Patrick Breen, Lee Pace and Jim Parsons (of “The Big Bang Theory”) are all terrific as very different types of gay men who band together and chafe and clash and ultimately explode. (Each has at least one outburst that leaves you as shaken as they are.) And Mark Harelik is superb as Ned’s brother, Ben, a stiff-backed lawyer who loves and is embarrassed by his younger sibling. There’s a lot of complicated, illuminating chemistry in this relationship too.
Not that we are ever allowed to forget that there is something bigger going on than the usual dramatic soap operas of fractured families and love affairs. The walls of David Rockwell’s set — a homage to the original white box set at the Public — are carved with headlines and talismanic words that chart the rapid progress of a disease and the slow official response to it. The names of those killed by AIDS are also projected on those walls, in ever-increasing numbers.
More than any naturalistic version, this design summons the very climate of fear and uncertainty in which the characters in “The Normal Heart” lived and breathed and, too often, died. What makes this production so deeply affecting, and so much more than a warning cry from another time, is our awareness of how that element shapes and warps the people who inhabit it: how it brings them together and tears them apart and makes them noble and craven and hysterical and heroic, and, above all, so very frightened, confused and, yes, hopping mad.
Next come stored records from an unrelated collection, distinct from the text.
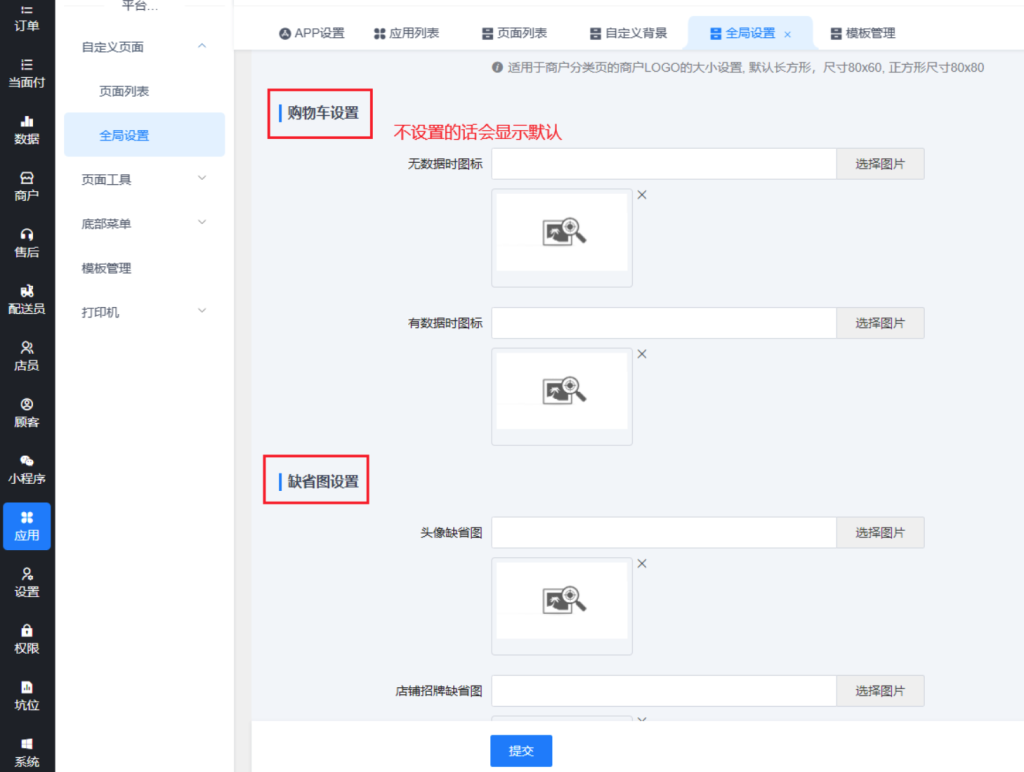Close the 全局设置 tab
The image size is (1024, 772).
787,34
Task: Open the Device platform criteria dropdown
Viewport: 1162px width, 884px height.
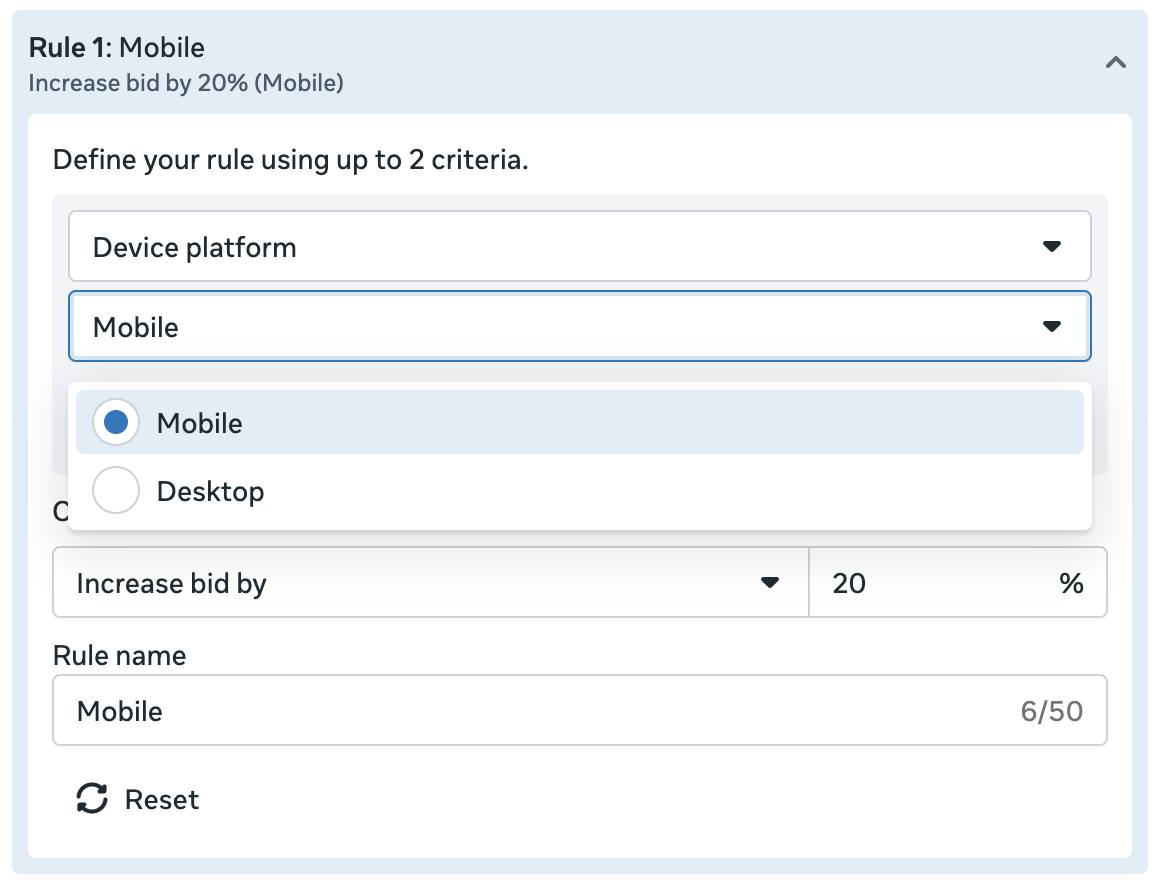Action: coord(560,246)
The crisis depicted so vividly here is far from ended, as cases of AIDS continue to multiply internationally. And lest you leave this play thinking that you’ve had only a great cathartic night at the theater, fliers from Mr. Kramer are being handed out after the show (by Mr. Kramer himself on occasion), explaining how incomplete the fight against AIDS remains. Read one and take heed. But remember that the man who wrote it also wrote a far better play than you might have thought.